Bagi Zulkarnedi yang berpendidikan sangat rendah ini, kedatangan para mahasiswa tidak hanya bertanya, mereka sering melakukan diskusi dan memberi masukan berdasarkan ilmu yang didapat di bangku kuliah. Pengetahuan alami atau otodidak yang dipelajarinya dari para pendahulu dan belajar dari alam disatukan dengan pengetahuan akademik dirasa sangat bermanfaat dalam praktek di rumah penangkarannya.
"Tidak hanya bertanya, mahasiswa itu juga memberikan ilmu kepada saya," ujarnya.
Rumah penangkaran kelompok Alun Utara yang berada di tepi pantai Desa Pekik Nyaring Kabupaten Bengkulu Tengah ini sangat strategis, tidak jauh dari pusat Kota Bengkulu, memiliki lahan yang luas dan rimbun. Cita-cita Zulkarnedi dan kawan-kawan, ini menjadikan lokasi tersebut sebagai tempat belajar, tempat berlibur sambil melakukan gerakan konservasi penyelamatan penyu.
"Lokasi ini harus ditata, dikelola dan dimanfaatkan untuk banyak hal," kata Zulkarnedi.

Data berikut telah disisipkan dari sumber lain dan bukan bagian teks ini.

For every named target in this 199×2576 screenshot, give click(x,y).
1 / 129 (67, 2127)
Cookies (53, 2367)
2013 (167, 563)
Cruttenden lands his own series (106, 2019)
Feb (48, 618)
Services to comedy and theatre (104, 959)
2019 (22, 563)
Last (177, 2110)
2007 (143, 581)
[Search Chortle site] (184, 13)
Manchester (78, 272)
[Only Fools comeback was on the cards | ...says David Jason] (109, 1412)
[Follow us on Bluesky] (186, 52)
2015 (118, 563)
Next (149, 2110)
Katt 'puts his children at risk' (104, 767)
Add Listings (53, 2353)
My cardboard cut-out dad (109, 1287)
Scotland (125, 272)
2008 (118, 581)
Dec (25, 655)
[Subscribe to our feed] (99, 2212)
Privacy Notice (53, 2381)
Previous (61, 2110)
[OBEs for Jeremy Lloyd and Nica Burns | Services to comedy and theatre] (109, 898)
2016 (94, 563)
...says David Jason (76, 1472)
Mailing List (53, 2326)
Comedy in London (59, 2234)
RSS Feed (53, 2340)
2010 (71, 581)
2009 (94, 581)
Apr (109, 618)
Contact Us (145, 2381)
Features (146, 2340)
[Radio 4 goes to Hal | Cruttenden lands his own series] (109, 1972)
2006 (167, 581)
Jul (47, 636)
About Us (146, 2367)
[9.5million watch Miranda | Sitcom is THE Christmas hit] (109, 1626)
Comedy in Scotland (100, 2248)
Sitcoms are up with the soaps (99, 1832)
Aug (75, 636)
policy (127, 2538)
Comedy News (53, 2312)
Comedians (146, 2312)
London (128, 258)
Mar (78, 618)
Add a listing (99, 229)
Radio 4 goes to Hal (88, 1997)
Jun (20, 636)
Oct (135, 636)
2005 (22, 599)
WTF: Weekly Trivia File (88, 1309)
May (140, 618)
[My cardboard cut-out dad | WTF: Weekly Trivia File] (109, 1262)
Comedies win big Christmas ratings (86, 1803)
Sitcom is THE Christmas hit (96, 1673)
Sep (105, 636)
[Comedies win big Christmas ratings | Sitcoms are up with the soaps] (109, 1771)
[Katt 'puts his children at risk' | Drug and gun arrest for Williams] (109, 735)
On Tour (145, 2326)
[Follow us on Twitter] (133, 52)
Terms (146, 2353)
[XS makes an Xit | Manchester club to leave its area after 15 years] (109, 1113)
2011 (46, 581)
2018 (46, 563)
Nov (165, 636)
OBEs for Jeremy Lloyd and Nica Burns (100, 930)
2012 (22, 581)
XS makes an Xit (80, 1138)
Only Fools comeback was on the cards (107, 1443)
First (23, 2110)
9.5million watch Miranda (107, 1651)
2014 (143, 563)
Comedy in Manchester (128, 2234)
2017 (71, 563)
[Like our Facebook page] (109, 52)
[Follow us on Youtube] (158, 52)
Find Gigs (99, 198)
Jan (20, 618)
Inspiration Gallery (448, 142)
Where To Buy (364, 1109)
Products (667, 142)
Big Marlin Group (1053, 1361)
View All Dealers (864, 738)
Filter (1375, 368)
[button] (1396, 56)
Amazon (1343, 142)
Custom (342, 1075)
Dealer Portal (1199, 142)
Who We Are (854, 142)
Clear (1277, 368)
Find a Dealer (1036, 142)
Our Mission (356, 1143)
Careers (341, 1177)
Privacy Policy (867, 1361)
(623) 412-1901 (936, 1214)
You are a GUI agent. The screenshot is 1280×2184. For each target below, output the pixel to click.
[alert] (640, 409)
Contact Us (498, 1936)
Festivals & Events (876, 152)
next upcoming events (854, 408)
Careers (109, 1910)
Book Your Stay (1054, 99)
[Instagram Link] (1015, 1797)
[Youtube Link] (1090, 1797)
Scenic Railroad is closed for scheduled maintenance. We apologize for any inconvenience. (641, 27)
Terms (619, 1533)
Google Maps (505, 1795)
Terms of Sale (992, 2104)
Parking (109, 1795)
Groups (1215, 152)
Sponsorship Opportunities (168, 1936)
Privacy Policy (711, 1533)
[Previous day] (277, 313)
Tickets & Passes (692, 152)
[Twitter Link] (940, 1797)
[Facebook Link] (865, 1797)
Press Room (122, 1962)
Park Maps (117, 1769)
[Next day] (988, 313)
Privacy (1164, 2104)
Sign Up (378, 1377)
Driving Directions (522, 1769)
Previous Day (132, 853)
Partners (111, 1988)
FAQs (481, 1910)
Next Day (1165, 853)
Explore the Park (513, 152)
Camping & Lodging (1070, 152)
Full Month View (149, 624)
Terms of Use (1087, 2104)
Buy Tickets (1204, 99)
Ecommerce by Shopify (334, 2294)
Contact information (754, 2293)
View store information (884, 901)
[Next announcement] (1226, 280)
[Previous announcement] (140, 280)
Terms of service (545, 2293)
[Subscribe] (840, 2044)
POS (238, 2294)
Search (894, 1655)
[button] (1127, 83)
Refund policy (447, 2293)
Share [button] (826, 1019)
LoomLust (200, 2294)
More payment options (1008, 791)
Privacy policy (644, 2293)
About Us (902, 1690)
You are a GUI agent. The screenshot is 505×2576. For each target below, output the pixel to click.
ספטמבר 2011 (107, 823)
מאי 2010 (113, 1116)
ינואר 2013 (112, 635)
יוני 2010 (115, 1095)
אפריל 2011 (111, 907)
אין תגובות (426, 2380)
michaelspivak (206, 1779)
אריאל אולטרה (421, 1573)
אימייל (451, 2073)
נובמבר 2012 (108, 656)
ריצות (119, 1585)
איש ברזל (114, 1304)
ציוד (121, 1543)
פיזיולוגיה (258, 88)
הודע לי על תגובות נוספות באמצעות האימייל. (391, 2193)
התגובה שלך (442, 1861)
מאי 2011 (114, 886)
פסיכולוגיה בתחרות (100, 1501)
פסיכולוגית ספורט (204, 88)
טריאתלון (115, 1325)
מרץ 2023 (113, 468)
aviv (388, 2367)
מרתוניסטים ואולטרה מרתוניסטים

Aktivis Lingkungan Bengkulu Harry Siswoyo mengatakan, pemerintah harus turun tangan untuk mengelola potensi yang sudah berjalan ini. Sektor pelestarian alam dan hewan, pendidikan, pariwisata hingga pemberdayaan ekonomi masyarakat bisa dilakukan disini.
"Tinggal dipoles, lakukan gerakan, semuanya akan jalan. Sekarang tergantung pemerintah mau atau tidak saja," tegas Harry.